# 1. Introduction
Billinox ("Billinox", "we", "our", or "us") provides an offline-first invoicing and billing platform for small and medium businesses. This Privacy Policy explains what information we collect, how we use it, the legal bases we rely on, and the rights you have over your data.
# 2. Data We Collect
To deliver and improve Billinox, we may collect the following categories of data:
- Account data: name, email address, password hash, and preferred language.
- Business information: company name, tax ID, logo, and contact details you choose to add.
- Billing details: subscription plan, invoices issued to you by Billinox, and payment metadata processed by our payment partners.
- Device information: device model, operating system, browser, and language for compatibility and security.
- Usage analytics: aggregated, pseudonymous events used to improve performance and detect crashes.
- Customer & invoice data (local): records you create about your customers, invoices, quotations, and payments. This data lives on your device.
- Backup metadata: when cloud backups are enabled, we store encrypted backup blobs and metadata such as timestamps and device IDs.
# 3. Legal Basis for Processing (GDPR)
Under the GDPR, we rely on the following lawful bases:
- Consent — for optional features such as cloud backups, marketing emails, and non-essential analytics.
- Contract — to provide the Billinox service, process subscriptions, and deliver support.
- Legal obligation — to comply with tax, accounting, and regulatory requirements.
- Legitimate interests — to secure our service, prevent fraud, and improve product quality, balanced against your rights.
# 4. Your Rights
You have the following rights regarding your personal data:
- Right to access your personal data.
- Right to rectification of inaccurate data.
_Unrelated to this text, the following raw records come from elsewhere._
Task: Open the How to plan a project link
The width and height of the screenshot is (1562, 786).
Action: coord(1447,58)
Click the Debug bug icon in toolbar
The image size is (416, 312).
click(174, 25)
- Right to erasure (the right to be forgotten).
- Right to data portability in a structured, machine-readable format.
- Right to object to certain forms of processing.
- Right to restrict processing while a request is reviewed.
- Right to withdraw consent at any time, without affecting prior processing.
You can exercise these rights from your account settings or by contacting privacy@billinox.com . We respond within 30 days.
# 5. Nigeria NDPA Compliance
Billinox complies with the Nigeria Data Protection Act 2023 (NDPA) and applicable guidance from the Nigeria Data Protection Commission (NDPC).
- Data subjects in Nigeria have rights equivalent to those described above.
- Cross-border transfers are performed only to jurisdictions with adequate protection or under appropriate safeguards such as standard contractual clauses.
- We apply technical and organizational security measures proportionate to risk.
- You may file a complaint with the NDPC if you believe your rights are violated.
# 6. EU Digital Services Act Transparency
In line with the EU Digital Services Act (DSA), Billinox provides the following transparency commitments:
- We do not use automated decision-making that produces legal effects on users without human review.
- Where automated systems are used (e.g. fraud detection), users may request human review.
- Users can report illegal content or abuse via abuse@billinox.com.
- Complaints are acknowledged within 48 hours and resolved within a reasonable timeframe.
# 7. Security
We protect your data with layered safeguards:
- Local-first architecture: business data stays on your device by default.
- Encryption in transit (TLS 1.2+) and at rest for cloud backups (AES-256).
- Authentication protections including hashed passwords, optional 2FA, and session controls.
- Backup integrity checks and per-device key derivation for cloud sync.
- Continuous monitoring, vulnerability scanning, and least-privilege access for staff.
# 8. Data Retention
We retain personal data only for as long as necessary to provide the service and meet legal obligations.
- Account data: retained while your account is active and 90 days after closure.
- Cloud backups: retained based on your plan; typically 30–365 days unless deleted earlier.
- Billing records: retained for up to 7 years to meet tax and accounting requirements.
- Analytics events: aggregated and retained for up to 24 months.
# 9. Third-Party Processors
We work with vetted sub-processors for hosting, payments, email, and analytics. A current list is available on request. All processors are bound by data processing agreements and, where applicable, standard contractual clauses.
# 10. Children's Data
Billinox is intended for businesses and is not directed at children under 16. We do not knowingly collect data from children. If you believe a child has provided us data, please contact us so we can remove it.
# 11. Changes to this Policy
We may update this Privacy Policy from time to time. Material changes will be announced in the app and via email at least 14 days before they take effect.
# 12. Contact Us
For privacy questions, requests, or complaints, please contact our DPO:
- Email: privacy@billinox.com
- Postal: Billinox Legal, Attn: Data Protection Officer
- Response time: within 30 days for GDPR / NDPA requests.